Definitely, definitely. In Kiryat Arba, which is the Jewish city buttressing Hebron, there’s a place called Kahane Park.
And Goldstein’s buried there, right?
Exactly. It’s certainly part of that.
One of the other things I hope is that [the book] sparks a much more nuanced conversation about Judaism and violence. And not this kind of “Judaism is nonviolent.” No, Judaism is not nonviolent. Because no religion is really nonviolent.
He was constantly discussing examples of Jewish violence and revenge. You see that early in “Never Again” and the JDL, and you see that in “The Jewish Idea,” and his very militant vision of Judaism.
The two things [he cites]: one is Moses smiting the Egyptian [in Exodus 2:12], the other is the midrash about Abraham destroying the idols in his father’s idol shop. He’s basically saying Jews misunderstand violence. Kahane thinks that this whole “Jews are against violence” is a product of centuries of Diaspora living where Jews are just trying to survive the violence that’s happening to them. For Kahane, the true tradition of Jewish history is really one of violence and militancy and rebellion.
“Never Again” was one of the very first books he wrote, and we’ve really seen the phrase “never again” become popular today. It’s something I think about a lot, how this was the slogan of the JDL, the name of his book; he was talking about a second Holocaust in way that I’m not sure others were. How do you understand Kahane’s vision of “Never Again” resonating today?
“Never Again” sold 100,000 copies in the first year; none of his other books were that successful. It touched a nerve of a certain kind of anxiety, and also a certain kind of assertiveness that children of Holocaust survivors and first generation American Jews — who had been affected by the counterculture, and had become alienated from the New Left after 1967 — he basically allowed them to become radicalized as Jews.

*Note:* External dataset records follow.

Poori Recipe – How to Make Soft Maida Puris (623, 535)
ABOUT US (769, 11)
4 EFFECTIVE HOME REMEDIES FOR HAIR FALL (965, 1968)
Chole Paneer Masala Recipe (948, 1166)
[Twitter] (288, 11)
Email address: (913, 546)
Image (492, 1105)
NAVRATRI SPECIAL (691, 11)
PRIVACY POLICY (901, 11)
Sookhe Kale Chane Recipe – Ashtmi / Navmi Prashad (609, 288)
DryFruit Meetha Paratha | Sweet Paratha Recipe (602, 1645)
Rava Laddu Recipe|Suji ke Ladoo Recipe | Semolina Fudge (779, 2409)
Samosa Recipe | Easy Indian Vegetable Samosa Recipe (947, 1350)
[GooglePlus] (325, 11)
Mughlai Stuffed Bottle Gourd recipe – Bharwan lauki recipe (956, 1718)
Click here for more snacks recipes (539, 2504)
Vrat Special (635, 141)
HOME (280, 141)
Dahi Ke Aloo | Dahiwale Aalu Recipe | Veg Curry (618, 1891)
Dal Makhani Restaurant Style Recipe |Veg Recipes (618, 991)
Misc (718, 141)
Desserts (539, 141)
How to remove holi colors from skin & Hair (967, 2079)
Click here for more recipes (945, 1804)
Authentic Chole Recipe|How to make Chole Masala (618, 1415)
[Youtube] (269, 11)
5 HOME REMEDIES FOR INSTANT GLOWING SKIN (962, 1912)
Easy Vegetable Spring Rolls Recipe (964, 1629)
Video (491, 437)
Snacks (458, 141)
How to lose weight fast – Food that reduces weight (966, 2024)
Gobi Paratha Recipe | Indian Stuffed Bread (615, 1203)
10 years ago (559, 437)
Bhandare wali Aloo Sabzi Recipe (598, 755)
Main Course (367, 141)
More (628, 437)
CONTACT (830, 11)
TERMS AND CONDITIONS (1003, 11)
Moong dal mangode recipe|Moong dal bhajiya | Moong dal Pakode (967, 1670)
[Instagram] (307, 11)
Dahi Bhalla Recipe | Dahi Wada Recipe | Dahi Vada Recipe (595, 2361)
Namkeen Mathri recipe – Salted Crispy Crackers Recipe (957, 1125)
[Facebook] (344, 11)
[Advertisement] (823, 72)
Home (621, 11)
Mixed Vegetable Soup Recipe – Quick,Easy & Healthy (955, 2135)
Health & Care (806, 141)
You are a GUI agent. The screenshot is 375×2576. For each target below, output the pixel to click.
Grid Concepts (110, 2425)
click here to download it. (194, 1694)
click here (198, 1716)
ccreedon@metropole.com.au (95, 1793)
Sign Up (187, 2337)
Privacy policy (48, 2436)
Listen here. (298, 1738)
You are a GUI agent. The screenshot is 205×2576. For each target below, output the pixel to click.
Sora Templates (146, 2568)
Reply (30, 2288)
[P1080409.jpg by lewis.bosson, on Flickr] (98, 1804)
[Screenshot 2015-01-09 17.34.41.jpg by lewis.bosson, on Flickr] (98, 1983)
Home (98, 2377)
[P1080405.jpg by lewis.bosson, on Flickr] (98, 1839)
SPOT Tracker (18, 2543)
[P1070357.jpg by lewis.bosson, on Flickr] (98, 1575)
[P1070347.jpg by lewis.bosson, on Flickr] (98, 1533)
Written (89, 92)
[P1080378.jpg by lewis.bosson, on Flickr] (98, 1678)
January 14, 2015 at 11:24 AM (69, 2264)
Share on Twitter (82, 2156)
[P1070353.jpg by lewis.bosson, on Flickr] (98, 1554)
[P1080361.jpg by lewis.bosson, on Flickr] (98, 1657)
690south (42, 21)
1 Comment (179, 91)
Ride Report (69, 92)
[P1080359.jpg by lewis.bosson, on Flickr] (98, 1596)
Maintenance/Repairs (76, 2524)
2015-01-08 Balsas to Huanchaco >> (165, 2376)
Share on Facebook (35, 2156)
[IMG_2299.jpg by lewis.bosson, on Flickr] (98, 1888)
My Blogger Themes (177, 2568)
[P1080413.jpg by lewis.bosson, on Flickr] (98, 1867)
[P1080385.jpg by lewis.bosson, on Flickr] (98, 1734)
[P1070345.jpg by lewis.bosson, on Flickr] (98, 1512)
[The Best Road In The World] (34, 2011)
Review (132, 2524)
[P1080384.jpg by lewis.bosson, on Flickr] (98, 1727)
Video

The problem with Kahane is that people love him and people hate him, but nobody actually reads him. It would be interesting to do a reading of “Never Again” among a group of liberal American Jews, because of the way he makes fun of the American bar mitzvah, the way he makes fun of the opulence of Great Neck and Scarsdale. His critique of classism, his critique of Jews abandoning elderly Jews in Bed Stuy and Crown Heights — I mean, in a certain way, if you read that book, without the rest of the history of Kahane, I think it still resonates in some way.
We didn’t even touch on Soviet Jewry at all, but you talk about how he brings Judaism and ritual into protest. I feel like that is the cornerstone of American Jewish leftist protest movements today.
Totally! I dedicated the book to my friend Aryeh Cohen, who’s a progressive leftist social activist, and yet was part of the JDL when he was young. I’ve said to him, “Aryeh, you don’t understand the ‘take Judaism to the streets’ that you’re engaged in while protesting for migrant workers and others. Where do you think you got that?” And he kind of laughs, he doesn’t really think that. But it’s true. Basically, Kahane was saying Judaism does not belong in the synagogue, Judaism belongs in the streets, it belongs in protests.
When people read “Meir Kahane,” whether they know him or don’t know him, what do you hope they take away from the book?
Certainly within academic circles, we missed something very important in the telling of the story of 20th-century Jewry. [Brandeis University historian] Jonathan Sarna’s “American Judaism” has no mention of Kahane. That was not by accident, that was an intentional erasure. That’s the first thing: We can’t ignore this person. Whether it’s like including him in syllabi, teaching him in courses, whatever it is.
For a more general audience, this is a figure who is incredibly important in terms of the cultivation of Jewish identity among Jews in America and in Israel after the Second World War. I hope that people start to read him critically, as part of the story, and to say, “Oh, how much of this has seeped in?”